All of the records listed below should be retyped exactly.

• • •

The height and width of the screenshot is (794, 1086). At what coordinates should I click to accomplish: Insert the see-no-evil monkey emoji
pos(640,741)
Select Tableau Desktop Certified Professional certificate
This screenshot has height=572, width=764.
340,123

• • •

▸ **Expected answer**
The height and width of the screenshot is (794, 1086). At what coordinates should I click to accomplish: Insert the see-no-evil monkey emoji
pos(640,741)
Select Tableau Desktop Certified Professional certificate
This screenshot has height=572, width=764.
340,123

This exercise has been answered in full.